> **Exercise description**: Your reply should be the full listing, copied exactly.
------ Material to process ------
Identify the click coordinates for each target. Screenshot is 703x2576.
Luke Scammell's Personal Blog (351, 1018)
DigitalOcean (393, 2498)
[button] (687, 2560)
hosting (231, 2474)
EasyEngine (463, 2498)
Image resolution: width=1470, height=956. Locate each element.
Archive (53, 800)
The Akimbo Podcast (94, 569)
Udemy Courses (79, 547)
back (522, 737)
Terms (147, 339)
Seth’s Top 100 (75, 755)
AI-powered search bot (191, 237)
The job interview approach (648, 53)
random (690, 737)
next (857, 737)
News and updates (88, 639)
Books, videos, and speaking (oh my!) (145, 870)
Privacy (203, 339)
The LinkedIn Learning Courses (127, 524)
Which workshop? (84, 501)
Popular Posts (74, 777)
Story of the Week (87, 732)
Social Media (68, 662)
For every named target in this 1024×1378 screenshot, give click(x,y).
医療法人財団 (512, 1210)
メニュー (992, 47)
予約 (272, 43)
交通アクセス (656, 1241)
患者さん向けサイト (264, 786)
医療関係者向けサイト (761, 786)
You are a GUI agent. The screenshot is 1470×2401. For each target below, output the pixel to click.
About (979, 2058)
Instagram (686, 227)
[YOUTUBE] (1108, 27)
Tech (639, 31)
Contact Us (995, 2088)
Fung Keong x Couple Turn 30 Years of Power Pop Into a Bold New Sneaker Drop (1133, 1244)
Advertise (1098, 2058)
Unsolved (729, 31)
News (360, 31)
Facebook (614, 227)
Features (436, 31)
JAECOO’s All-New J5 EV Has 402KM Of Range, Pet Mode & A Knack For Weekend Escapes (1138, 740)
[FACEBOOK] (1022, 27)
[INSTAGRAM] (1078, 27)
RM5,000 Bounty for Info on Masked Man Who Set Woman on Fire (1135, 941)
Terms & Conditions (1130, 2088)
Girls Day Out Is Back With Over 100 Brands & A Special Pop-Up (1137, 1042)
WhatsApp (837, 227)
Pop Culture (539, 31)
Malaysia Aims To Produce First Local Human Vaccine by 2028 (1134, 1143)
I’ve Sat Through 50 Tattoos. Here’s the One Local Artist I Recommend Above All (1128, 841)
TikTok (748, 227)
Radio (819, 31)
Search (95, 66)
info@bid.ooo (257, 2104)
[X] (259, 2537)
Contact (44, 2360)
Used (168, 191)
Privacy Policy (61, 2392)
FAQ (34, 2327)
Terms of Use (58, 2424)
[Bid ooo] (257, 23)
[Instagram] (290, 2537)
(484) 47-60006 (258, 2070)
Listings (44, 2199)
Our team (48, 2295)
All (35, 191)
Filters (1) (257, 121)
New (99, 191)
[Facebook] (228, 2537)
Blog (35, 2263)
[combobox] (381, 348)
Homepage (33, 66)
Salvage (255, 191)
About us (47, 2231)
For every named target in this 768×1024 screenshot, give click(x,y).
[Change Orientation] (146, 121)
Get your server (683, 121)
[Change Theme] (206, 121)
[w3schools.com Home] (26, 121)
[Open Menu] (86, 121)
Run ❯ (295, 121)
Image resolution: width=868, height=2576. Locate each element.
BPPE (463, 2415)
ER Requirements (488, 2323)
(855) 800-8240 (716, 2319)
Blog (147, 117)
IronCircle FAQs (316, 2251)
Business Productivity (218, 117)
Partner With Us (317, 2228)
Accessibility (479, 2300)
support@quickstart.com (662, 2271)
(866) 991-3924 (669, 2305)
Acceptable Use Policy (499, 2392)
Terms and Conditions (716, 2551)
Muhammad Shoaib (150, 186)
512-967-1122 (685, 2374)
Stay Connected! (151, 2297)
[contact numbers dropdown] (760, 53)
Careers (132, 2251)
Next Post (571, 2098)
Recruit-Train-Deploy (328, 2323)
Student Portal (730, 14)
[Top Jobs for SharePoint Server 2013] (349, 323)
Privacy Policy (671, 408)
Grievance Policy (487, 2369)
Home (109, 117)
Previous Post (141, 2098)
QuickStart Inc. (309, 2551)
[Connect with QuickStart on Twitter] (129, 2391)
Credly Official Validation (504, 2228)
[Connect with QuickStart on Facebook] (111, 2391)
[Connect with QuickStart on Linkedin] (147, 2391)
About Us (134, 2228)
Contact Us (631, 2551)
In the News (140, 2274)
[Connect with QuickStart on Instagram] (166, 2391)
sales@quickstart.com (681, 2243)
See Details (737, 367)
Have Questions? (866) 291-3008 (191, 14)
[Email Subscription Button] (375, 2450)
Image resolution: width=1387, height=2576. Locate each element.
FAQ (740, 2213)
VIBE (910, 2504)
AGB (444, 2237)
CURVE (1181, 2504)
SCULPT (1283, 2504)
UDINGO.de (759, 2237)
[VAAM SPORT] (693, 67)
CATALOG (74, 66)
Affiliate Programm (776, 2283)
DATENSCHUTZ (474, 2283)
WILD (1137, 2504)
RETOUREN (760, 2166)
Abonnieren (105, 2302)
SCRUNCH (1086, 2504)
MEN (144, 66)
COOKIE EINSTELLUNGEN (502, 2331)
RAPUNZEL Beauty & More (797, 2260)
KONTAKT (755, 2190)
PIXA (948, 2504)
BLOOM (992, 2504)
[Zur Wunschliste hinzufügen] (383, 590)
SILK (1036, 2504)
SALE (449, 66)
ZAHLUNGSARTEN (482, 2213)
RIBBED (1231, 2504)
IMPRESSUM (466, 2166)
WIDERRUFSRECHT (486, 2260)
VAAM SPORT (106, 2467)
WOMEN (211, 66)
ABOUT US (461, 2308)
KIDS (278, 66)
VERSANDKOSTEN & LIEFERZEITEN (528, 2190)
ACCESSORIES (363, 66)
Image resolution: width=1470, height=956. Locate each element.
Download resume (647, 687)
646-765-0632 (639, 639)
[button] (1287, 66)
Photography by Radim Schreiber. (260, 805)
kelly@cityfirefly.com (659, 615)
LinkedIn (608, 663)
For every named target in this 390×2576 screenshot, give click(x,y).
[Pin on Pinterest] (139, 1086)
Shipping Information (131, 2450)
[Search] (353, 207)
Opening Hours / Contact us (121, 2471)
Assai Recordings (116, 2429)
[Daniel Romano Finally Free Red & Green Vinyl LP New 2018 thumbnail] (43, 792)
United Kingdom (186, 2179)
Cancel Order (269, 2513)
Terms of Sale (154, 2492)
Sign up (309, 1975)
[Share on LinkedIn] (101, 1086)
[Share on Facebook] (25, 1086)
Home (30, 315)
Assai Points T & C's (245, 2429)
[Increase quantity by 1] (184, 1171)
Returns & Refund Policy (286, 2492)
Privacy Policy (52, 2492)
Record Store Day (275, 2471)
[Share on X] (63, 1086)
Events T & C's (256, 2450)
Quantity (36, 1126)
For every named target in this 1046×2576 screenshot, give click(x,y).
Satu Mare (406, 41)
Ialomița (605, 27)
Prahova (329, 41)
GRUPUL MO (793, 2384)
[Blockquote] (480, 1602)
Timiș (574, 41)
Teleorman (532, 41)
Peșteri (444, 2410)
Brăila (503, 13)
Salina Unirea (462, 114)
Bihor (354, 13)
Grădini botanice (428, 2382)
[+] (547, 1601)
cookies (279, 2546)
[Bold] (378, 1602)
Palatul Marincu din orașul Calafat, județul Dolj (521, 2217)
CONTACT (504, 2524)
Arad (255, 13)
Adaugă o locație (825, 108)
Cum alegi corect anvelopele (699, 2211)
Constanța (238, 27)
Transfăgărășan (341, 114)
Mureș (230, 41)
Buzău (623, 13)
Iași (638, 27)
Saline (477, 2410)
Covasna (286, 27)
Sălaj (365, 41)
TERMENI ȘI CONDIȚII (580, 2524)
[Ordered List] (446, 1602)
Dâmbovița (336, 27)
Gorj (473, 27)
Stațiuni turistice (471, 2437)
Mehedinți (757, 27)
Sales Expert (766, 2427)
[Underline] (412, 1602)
------
> **Task answer**:
Identify the click coordinates for each target. Screenshot is 703x2576.
Luke Scammell's Personal Blog (351, 1018)
DigitalOcean (393, 2498)
[button] (687, 2560)
hosting (231, 2474)
EasyEngine (463, 2498)
Image resolution: width=1470, height=956. Locate each element.
Archive (53, 800)
The Akimbo Podcast (94, 569)
Udemy Courses (79, 547)
back (522, 737)
Terms (147, 339)
Seth’s Top 100 (75, 755)
AI-powered search bot (191, 237)
The job interview approach (648, 53)
random (690, 737)
next (857, 737)
News and updates (88, 639)
Books, videos, and speaking (oh my!) (145, 870)
Privacy (203, 339)
The LinkedIn Learning Courses (127, 524)
Which workshop? (84, 501)
Popular Posts (74, 777)
Story of the Week (87, 732)
Social Media (68, 662)
For every named target in this 1024×1378 screenshot, give click(x,y).
医療法人財団 (512, 1210)
メニュー (992, 47)
予約 (272, 43)
交通アクセス (656, 1241)
患者さん向けサイト (264, 786)
医療関係者向けサイト (761, 786)
You are a GUI agent. The screenshot is 1470×2401. For each target below, output the pixel to click.
About (979, 2058)
Instagram (686, 227)
[YOUTUBE] (1108, 27)
Tech (639, 31)
Contact Us (995, 2088)
Fung Keong x Couple Turn 30 Years of Power Pop Into a Bold New Sneaker Drop (1133, 1244)
Advertise (1098, 2058)
Unsolved (729, 31)
News (360, 31)
Facebook (614, 227)
Features (436, 31)
JAECOO’s All-New J5 EV Has 402KM Of Range, Pet Mode & A Knack For Weekend Escapes (1138, 740)
[FACEBOOK] (1022, 27)
[INSTAGRAM] (1078, 27)
RM5,000 Bounty for Info on Masked Man Who Set Woman on Fire (1135, 941)
Terms & Conditions (1130, 2088)
Girls Day Out Is Back With Over 100 Brands & A Special Pop-Up (1137, 1042)
WhatsApp (837, 227)
Pop Culture (539, 31)
Malaysia Aims To Produce First Local Human Vaccine by 2028 (1134, 1143)
I’ve Sat Through 50 Tattoos. Here’s the One Local Artist I Recommend Above All (1128, 841)
TikTok (748, 227)
Radio (819, 31)
Search (95, 66)
info@bid.ooo (257, 2104)
[X] (259, 2537)
Contact (44, 2360)
Used (168, 191)
Privacy Policy (61, 2392)
FAQ (34, 2327)
Terms of Use (58, 2424)
[Bid ooo] (257, 23)
[Instagram] (290, 2537)
(484) 47-60006 (258, 2070)
Listings (44, 2199)
Our team (48, 2295)
All (35, 191)
Filters (1) (257, 121)
New (99, 191)
[Facebook] (228, 2537)
Blog (35, 2263)
[combobox] (381, 348)
Homepage (33, 66)
Salvage (255, 191)
About us (47, 2231)
For every named target in this 768×1024 screenshot, give click(x,y).
[Change Orientation] (146, 121)
Get your server (683, 121)
[Change Theme] (206, 121)
[w3schools.com Home] (26, 121)
[Open Menu] (86, 121)
Run ❯ (295, 121)
Image resolution: width=868, height=2576. Locate each element.
BPPE (463, 2415)
ER Requirements (488, 2323)
(855) 800-8240 (716, 2319)
Blog (147, 117)
IronCircle FAQs (316, 2251)
Business Productivity (218, 117)
Partner With Us (317, 2228)
Accessibility (479, 2300)
support@quickstart.com (662, 2271)
(866) 991-3924 (669, 2305)
Acceptable Use Policy (499, 2392)
Terms and Conditions (716, 2551)
Muhammad Shoaib (150, 186)
512-967-1122 (685, 2374)
Stay Connected! (151, 2297)
[contact numbers dropdown] (760, 53)
Careers (132, 2251)
Next Post (571, 2098)
Recruit-Train-Deploy (328, 2323)
Student Portal (730, 14)
[Top Jobs for SharePoint Server 2013] (349, 323)
Privacy Policy (671, 408)
Grievance Policy (487, 2369)
Home (109, 117)
Previous Post (141, 2098)
QuickStart Inc. (309, 2551)
[Connect with QuickStart on Twitter] (129, 2391)
Credly Official Validation (504, 2228)
[Connect with QuickStart on Facebook] (111, 2391)
[Connect with QuickStart on Linkedin] (147, 2391)
About Us (134, 2228)
Contact Us (631, 2551)
In the News (140, 2274)
[Connect with QuickStart on Instagram] (166, 2391)
sales@quickstart.com (681, 2243)
See Details (737, 367)
Have Questions? (866) 291-3008 (191, 14)
[Email Subscription Button] (375, 2450)
Image resolution: width=1387, height=2576. Locate each element.
FAQ (740, 2213)
VIBE (910, 2504)
AGB (444, 2237)
CURVE (1181, 2504)
SCULPT (1283, 2504)
UDINGO.de (759, 2237)
[VAAM SPORT] (693, 67)
CATALOG (74, 66)
Affiliate Programm (776, 2283)
DATENSCHUTZ (474, 2283)
WILD (1137, 2504)
RETOUREN (760, 2166)
Abonnieren (105, 2302)
SCRUNCH (1086, 2504)
MEN (144, 66)
COOKIE EINSTELLUNGEN (502, 2331)
RAPUNZEL Beauty & More (797, 2260)
KONTAKT (755, 2190)
PIXA (948, 2504)
BLOOM (992, 2504)
[Zur Wunschliste hinzufügen] (383, 590)
SILK (1036, 2504)
SALE (449, 66)
ZAHLUNGSARTEN (482, 2213)
RIBBED (1231, 2504)
IMPRESSUM (466, 2166)
WIDERRUFSRECHT (486, 2260)
VAAM SPORT (106, 2467)
WOMEN (211, 66)
ABOUT US (461, 2308)
KIDS (278, 66)
VERSANDKOSTEN & LIEFERZEITEN (528, 2190)
ACCESSORIES (363, 66)
Image resolution: width=1470, height=956. Locate each element.
Download resume (647, 687)
646-765-0632 (639, 639)
[button] (1287, 66)
Photography by Radim Schreiber. (260, 805)
kelly@cityfirefly.com (659, 615)
LinkedIn (608, 663)
For every named target in this 390×2576 screenshot, give click(x,y).
[Pin on Pinterest] (139, 1086)
Shipping Information (131, 2450)
[Search] (353, 207)
Opening Hours / Contact us (121, 2471)
Assai Recordings (116, 2429)
[Daniel Romano Finally Free Red & Green Vinyl LP New 2018 thumbnail] (43, 792)
United Kingdom (186, 2179)
Cancel Order (269, 2513)
Terms of Sale (154, 2492)
Sign up (309, 1975)
[Share on LinkedIn] (101, 1086)
[Share on Facebook] (25, 1086)
Home (30, 315)
Assai Points T & C's (245, 2429)
[Increase quantity by 1] (184, 1171)
Returns & Refund Policy (286, 2492)
Privacy Policy (52, 2492)
Record Store Day (275, 2471)
[Share on X] (63, 1086)
Events T & C's (256, 2450)
Quantity (36, 1126)
For every named target in this 1046×2576 screenshot, give click(x,y).
Satu Mare (406, 41)
Ialomița (605, 27)
Prahova (329, 41)
GRUPUL MO (793, 2384)
[Blockquote] (480, 1602)
Timiș (574, 41)
Teleorman (532, 41)
Peșteri (444, 2410)
Brăila (503, 13)
Salina Unirea (462, 114)
Bihor (354, 13)
Grădini botanice (428, 2382)
[+] (547, 1601)
cookies (279, 2546)
[Bold] (378, 1602)
Palatul Marincu din orașul Calafat, județul Dolj (521, 2217)
CONTACT (504, 2524)
Arad (255, 13)
Adaugă o locație (825, 108)
Cum alegi corect anvelopele (699, 2211)
Constanța (238, 27)
Transfăgărășan (341, 114)
Mureș (230, 41)
Buzău (623, 13)
Iași (638, 27)
Saline (477, 2410)
Covasna (286, 27)
Sălaj (365, 41)
TERMENI ȘI CONDIȚII (580, 2524)
[Ordered List] (446, 1602)
Dâmbovița (336, 27)
Gorj (473, 27)
Stațiuni turistice (471, 2437)
Mehedinți (757, 27)
Sales Expert (766, 2427)
[Underline] (412, 1602)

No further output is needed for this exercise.